From a consumer perspective, not much has changed with Amazon besides the fact that the breadth of products it currently offers on its website has steadily expanded. Behind the scenes, however, there has been a lot of change. Slowly, Amazon has been transforming itself from the “Wal-Mart” of the internet into something very much resembling an online third-party logistics provider (3PL).
Amazon acts as a 3PL by not only by selling its own goods, but also by acting as the go-between to a whole series of smaller retailers through its service called Fulfillment by Amazon. Most customers have no idea when the true seller isn’t Amazon. Amazon provides an efficient and rapidly growing distribution network to its clients.

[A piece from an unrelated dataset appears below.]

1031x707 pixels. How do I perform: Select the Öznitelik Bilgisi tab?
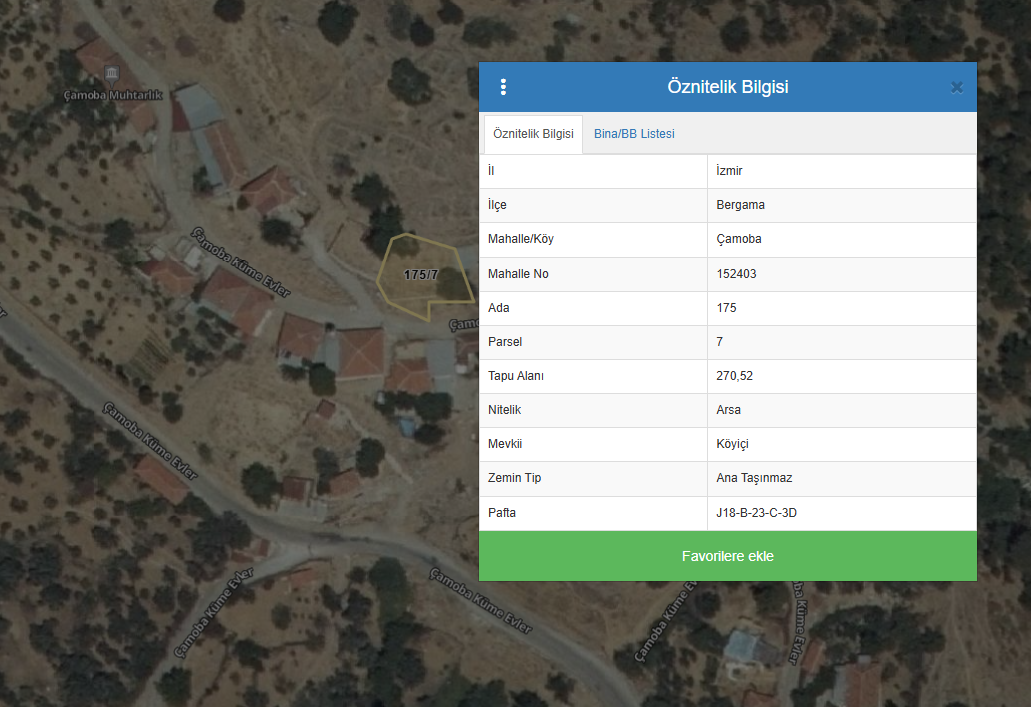[x=533, y=134]
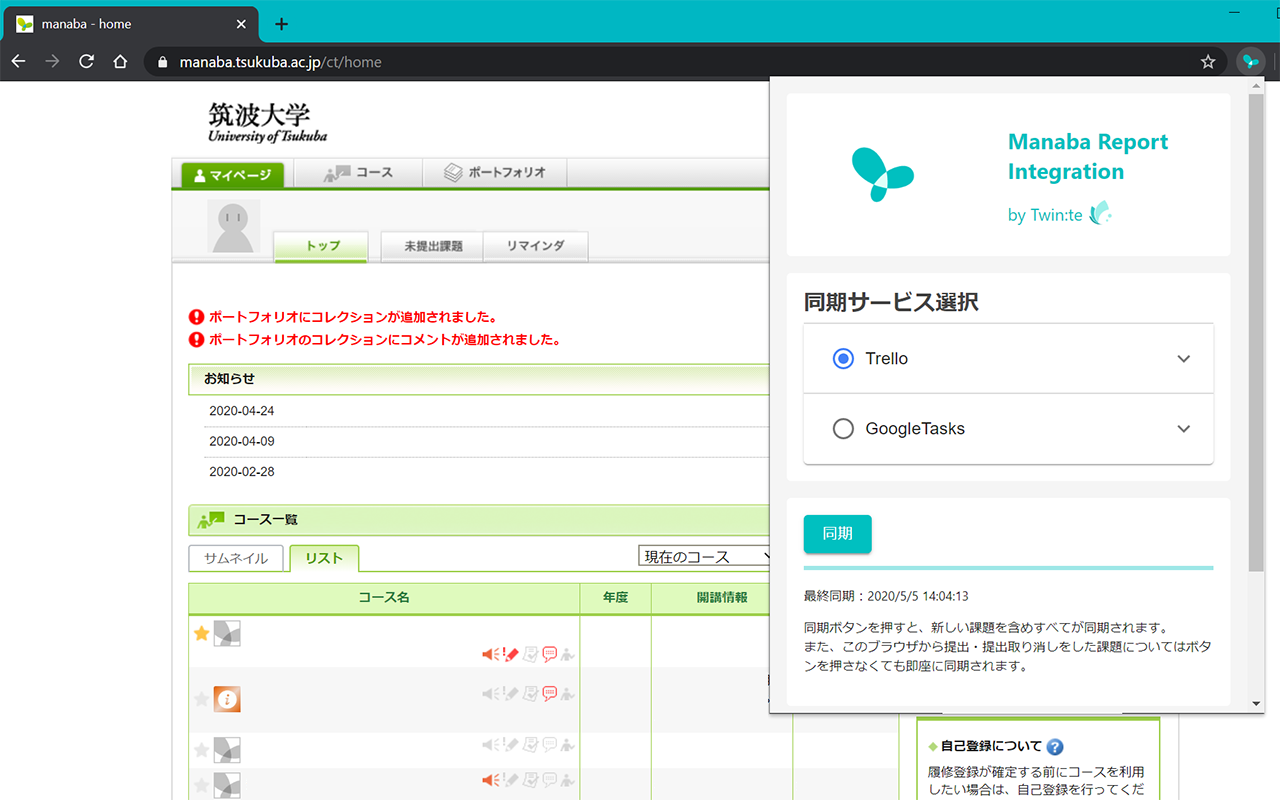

It handles all the inventory storage, shipping orders, customer service, and handling of returns.
In the company’s latest quarterly earnings call, Amazon’s chief financial officer stated that 39 percent of the product units sold on Amazon were from third-party sellers. That number is up from last year, when it was roughly 36 percent. At this point, it’s too early to determine the long-term implications of Amazon’s new business model. It does help boost the sales channel of small retailers through Amazon’s global brand and growing distribution network.
Most 3PLs are not interested in duplicating Amazon’s model, but as it grows and continues to evolve, keep your eye out for further ramifications in the industrial sector. The immediate impact is Amazon’s growing foot print in new, bulk distribution facilities. Amazon recently signed two 1 million square foot built-to-suit deals in Dallas-Fort Worth—one in the Alliance area and one north of the airport in Coppell. Amazon is also actively seeking additional sites in some other major markets across the country.